**Your tasks**
1. Output the passage of the article on the ex-gay ministry conference from "Heche was addressing" to "struggling with same-sex attraction.".
2. Pick up the article on the ex-gay ministry conference from its last sentence and continue it.

**Selected text**

Praying away the gay

Some Christians seek a way to love gays while still hoping they’ll change

“No one wants to be here,” Dr. Nancy Heche said to the audience. “It’s like going to the dentist.”

Heche was addressing a few hundred people gathered one overcast Saturday morning at the Sunrise Community Church to hear “a message of love, hope and respect for individuals and families dealing with same-sex attraction.” The conference was put on by the church’s He Is Strong (HIS) Ministry, which offers weekly support-group style meetings for men, women and family members of those struggling with same-sex attraction.

Heche, the headliner, is the mother of actress Anne Heche, a former lover of comedian and talk-show host Ellen DeGeneres. Heche has launched a successful speaking and writing career off of her daughter’s very public lesbian affair as a featured presenter at Christian conferences across the nation.

It’s a difficult subject for the evangelical church to deal with. Locked into a literal biblical viewpoint, it’s necessary to strike a balance a between a strict interpretation of the tale of Sodom and Gomorrah with the fact that Jesus spent an awful lot of time among sinners.

This is why the HIS and similar conferences are popping up around the country. The underlying message is still the same: Homosexual acts are sinful in God’s eyes, but the challenge facing the church is how to wrap up that message and still pass it off as love.

I have closely followed the so-called ex-gay movement for over a year now. I spoke to several attendees that day—including several men trying to overcome their own same-sex attraction—to get a feeling as to why they were attending.

**Data excerpts**
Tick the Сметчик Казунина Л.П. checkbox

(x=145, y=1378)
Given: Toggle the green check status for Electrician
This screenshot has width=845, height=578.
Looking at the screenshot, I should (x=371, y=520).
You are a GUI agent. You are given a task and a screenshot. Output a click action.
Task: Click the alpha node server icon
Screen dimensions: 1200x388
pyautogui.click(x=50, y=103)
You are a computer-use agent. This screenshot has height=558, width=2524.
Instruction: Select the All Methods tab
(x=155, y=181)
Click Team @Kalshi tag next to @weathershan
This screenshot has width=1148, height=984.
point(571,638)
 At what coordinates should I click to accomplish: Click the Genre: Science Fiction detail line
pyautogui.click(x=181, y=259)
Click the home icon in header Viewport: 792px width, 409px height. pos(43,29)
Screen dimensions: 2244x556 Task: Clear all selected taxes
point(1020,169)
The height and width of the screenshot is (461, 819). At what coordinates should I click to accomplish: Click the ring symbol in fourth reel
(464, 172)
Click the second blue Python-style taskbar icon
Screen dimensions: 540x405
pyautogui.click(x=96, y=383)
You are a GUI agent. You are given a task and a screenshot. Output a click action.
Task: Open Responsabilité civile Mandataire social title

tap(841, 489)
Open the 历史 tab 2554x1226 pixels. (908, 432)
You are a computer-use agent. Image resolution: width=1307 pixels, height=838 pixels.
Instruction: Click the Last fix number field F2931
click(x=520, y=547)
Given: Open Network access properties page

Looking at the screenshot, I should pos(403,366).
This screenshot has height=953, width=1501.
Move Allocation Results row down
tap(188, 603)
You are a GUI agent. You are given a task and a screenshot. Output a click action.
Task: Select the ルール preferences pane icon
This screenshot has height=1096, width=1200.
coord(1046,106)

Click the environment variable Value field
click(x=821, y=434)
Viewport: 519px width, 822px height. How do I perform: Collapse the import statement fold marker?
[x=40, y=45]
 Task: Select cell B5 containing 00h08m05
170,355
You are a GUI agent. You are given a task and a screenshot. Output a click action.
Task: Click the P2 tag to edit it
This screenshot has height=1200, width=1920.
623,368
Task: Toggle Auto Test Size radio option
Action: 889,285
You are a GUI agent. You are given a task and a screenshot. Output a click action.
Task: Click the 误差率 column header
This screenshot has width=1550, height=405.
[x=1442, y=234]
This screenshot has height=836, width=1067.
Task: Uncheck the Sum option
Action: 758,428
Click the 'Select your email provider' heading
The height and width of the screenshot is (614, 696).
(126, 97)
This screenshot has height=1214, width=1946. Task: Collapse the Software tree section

**Set of answers**
1.
Heche was addressing a few hundred people gathered one overcast Saturday morning at the Sunrise Community Church to hear “a message of love, hope and respect for individuals and families dealing with same-sex attraction.” The conference was put on by the church’s He Is Strong (HIS) Ministry, which offers weekly support-group style meetings for men, women and family members of those struggling with same-sex attraction.

2.
For the ex-gay movement, homosexuality is sort of like type 2 diabetes: Certain people may be more likely to develop the condition than others. Factors like an abusive parent or childhood teasing can make someone seek out sexual consolation in members of their same sex. The oft-repeated line at the conference is, “Homosexuality isn’t a sexual issue at all; it’s a relational one.”

These are not the God Hates Fags types that usually end up on the evening news. Instead, the people at the conference were genuinely concerned about the eternal welfare of their gay and lesbian family, friends and co-workers.

The conference wasn’t what you’d expect from a gathering of people who believe that homosexuality is a sin. For example, several speakers emphasized that same-sex desires are neither a sin nor a choice. They emphasized that homosexual acts are no worse than any other sexual practice outside the bonds of marriage.

I think this change is due to two related factors: scientific progress into explaining homosexuality and shifting cultural attitudes towards gays and lesbians.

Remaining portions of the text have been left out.